La represión laboral afectó a un elevado número de trabajadores en forma de despidos, suspensiones y coacciones. El marco de relaciones impuesto desde la proclamación del estado de guerra y a partir del Fuero del Trabajo de 1938 dejaron a los trabajadores en una situación de absoluta indefensión. A esto se deben añadir otras prácticas de tipo económico vinculadas directamente a la represión, como, por ejemplo las incautaciones de bienes de los procesados por responsabilidades políticas -en Canarias se incoaron aproximadamente 5.000 expedientes-. Para algunos autores, la misma política autárquica adoptada por el régimen formó parte de la visión represiva y del plan de «purificación» del país. Independientemente de que la línea autárquica fuera parte del plan de castigo al conjunto de la población o producto de la ignorancia y la estulticia en temas económicos, lo cierto es que la larga posguerra implicó un descenso brutal de los niveles de vida y empujó al hambre a la mayoría de los españoles.

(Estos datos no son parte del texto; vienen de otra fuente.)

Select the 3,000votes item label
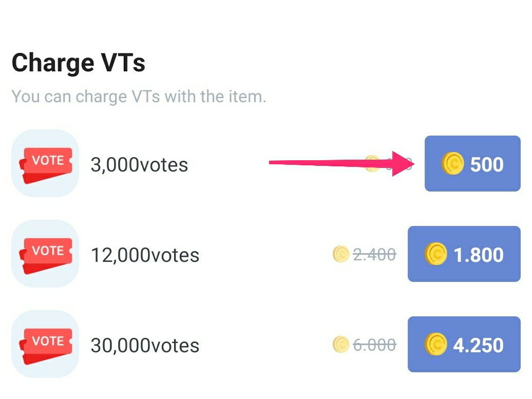 point(139,165)
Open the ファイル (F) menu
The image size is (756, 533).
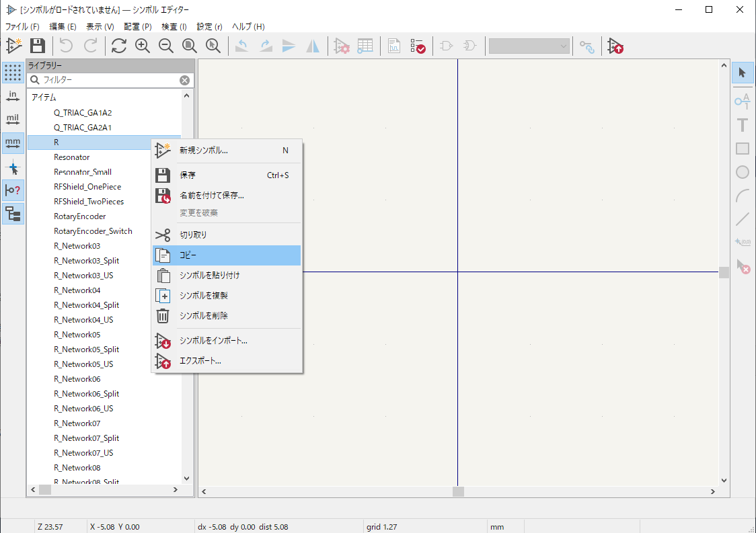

Entre 1939 y 1959 el poder adquisitivo de los salarios se hundió, los precios experimentaron alzas acentuadísimas y la corrupción económica y el estraperlo fueron la norma generalizada. En Canarias, la imposición de la autarquía -de la «economía de intendencia»- supuso la alteración del funcionamiento económico que había regido a las Islas desde el siglo XIX. Se suprimió de hecho el régimen de puertos francos, la vinculación con el exterior se vio cercenada y la «españolización» de la economía canaria motivó que en los años cuarenta el Archipiélago sufriera una de sus mayores crisis. La consecuencia más evidente fue el masivo proceso emigratorio que se desarrolló en las Islas en las décadas de 1950 y 1960, principalmente hacia Venezuela y las posesiones españolas en África, así como los procesos de redistribución de la población en las propias islas.
Violencia moral
La violencia y el control social se aplicaron de forma totalitaria en España. No sólo se detuvo, asesinó y depuró a personas. La coerción se aplicó a todos los ámbitos de la vida social y cotidiana. El miedo fue uno de los más firmes valedores de la dictadura en sus primeros años. Entre los protagonistas de esta represión de la vida cotidiana destacan la justicia ordinaria, los servicios de caridad (por ejemplo el servicio falangista de Auxilio Social), las organizaciones falangistas de encuadramiento y, muy especialmente, la Iglesia católica.
Las opciones sexuales, el ocio (bailes, la playa), los comportamientos familiares, las lecturas, entre otras cuestiones, eran controlados y debían adaptarse a la doble moral, impuesta desde el Estado y los púlpitos.
Las principales víctimas de estas formas de coacción y represión, aún poco estudiadas, fueron los pobres de solemnidad y, especialmente, las mujeres, reducidas a la condición de menores de edad y a la subordinación más absoluta. La igualdad jurídica y las conquistas obtenidas, al menos en el plano legal, por las mujeres fueron barridas por la dictadura, al tiempo que se imponía un modelo femenino basado en la sumisión, que en líneas generales era común al discurso católico y falangista.
A todo esto debe sumarse el adoctrinamiento y control de las conciencias ejercido desde las aulas, los púlpitos y los medios de comunicación, así como el afán por recordar a la población quiénes eran los vencedores y quiénes los vencidos. Tras la guerra no vino la paz, sino «la victoria».